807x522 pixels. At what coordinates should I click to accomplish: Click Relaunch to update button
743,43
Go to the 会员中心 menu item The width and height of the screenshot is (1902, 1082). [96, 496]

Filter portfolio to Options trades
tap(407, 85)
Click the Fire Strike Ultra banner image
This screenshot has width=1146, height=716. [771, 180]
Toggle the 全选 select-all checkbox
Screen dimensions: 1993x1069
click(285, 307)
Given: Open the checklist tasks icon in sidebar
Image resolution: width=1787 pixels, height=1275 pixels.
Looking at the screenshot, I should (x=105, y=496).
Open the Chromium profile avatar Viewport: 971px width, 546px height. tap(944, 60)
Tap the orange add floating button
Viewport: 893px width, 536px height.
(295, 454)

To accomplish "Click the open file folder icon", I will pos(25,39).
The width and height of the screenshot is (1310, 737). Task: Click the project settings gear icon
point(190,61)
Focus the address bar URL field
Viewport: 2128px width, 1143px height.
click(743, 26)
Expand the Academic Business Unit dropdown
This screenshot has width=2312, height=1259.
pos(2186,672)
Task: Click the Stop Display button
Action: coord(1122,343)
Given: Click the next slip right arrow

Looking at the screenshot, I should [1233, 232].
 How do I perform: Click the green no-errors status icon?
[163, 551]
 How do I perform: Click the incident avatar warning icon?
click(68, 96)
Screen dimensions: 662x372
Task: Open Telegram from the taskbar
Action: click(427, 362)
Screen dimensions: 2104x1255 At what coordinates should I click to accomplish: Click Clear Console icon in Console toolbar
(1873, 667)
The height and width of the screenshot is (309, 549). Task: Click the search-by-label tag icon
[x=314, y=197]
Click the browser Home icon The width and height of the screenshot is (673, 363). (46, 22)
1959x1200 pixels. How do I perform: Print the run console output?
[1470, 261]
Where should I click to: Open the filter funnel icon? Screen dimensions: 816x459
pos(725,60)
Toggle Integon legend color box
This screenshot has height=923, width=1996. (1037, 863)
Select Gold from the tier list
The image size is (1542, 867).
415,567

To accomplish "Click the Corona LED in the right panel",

# # #

What you are asked to do: Retype the lines above without alteration. The first is the one containing "Screen dimensions: 1993x1069", and the last is the final line of the data.

Response:
Screen dimensions: 1993x1069
click(285, 307)
Given: Open the checklist tasks icon in sidebar
Image resolution: width=1787 pixels, height=1275 pixels.
Looking at the screenshot, I should (x=105, y=496).
Open the Chromium profile avatar Viewport: 971px width, 546px height. tap(944, 60)
Tap the orange add floating button
Viewport: 893px width, 536px height.
(295, 454)

To accomplish "Click the open file folder icon", I will pos(25,39).
The width and height of the screenshot is (1310, 737). Task: Click the project settings gear icon
point(190,61)
Focus the address bar URL field
Viewport: 2128px width, 1143px height.
click(743, 26)
Expand the Academic Business Unit dropdown
This screenshot has width=2312, height=1259.
pos(2186,672)
Task: Click the Stop Display button
Action: coord(1122,343)
Given: Click the next slip right arrow

Looking at the screenshot, I should [1233, 232].
 How do I perform: Click the green no-errors status icon?
[163, 551]
 How do I perform: Click the incident avatar warning icon?
click(68, 96)
Screen dimensions: 662x372
Task: Open Telegram from the taskbar
Action: click(427, 362)
Screen dimensions: 2104x1255 At what coordinates should I click to accomplish: Click Clear Console icon in Console toolbar
(1873, 667)
The height and width of the screenshot is (309, 549). Task: Click the search-by-label tag icon
[x=314, y=197]
Click the browser Home icon The width and height of the screenshot is (673, 363). (46, 22)
1959x1200 pixels. How do I perform: Print the run console output?
[1470, 261]
Where should I click to: Open the filter funnel icon? Screen dimensions: 816x459
pos(725,60)
Toggle Integon legend color box
This screenshot has height=923, width=1996. (1037, 863)
Select Gold from the tier list
The image size is (1542, 867).
415,567

To accomplish "Click the Corona LED in the right panel",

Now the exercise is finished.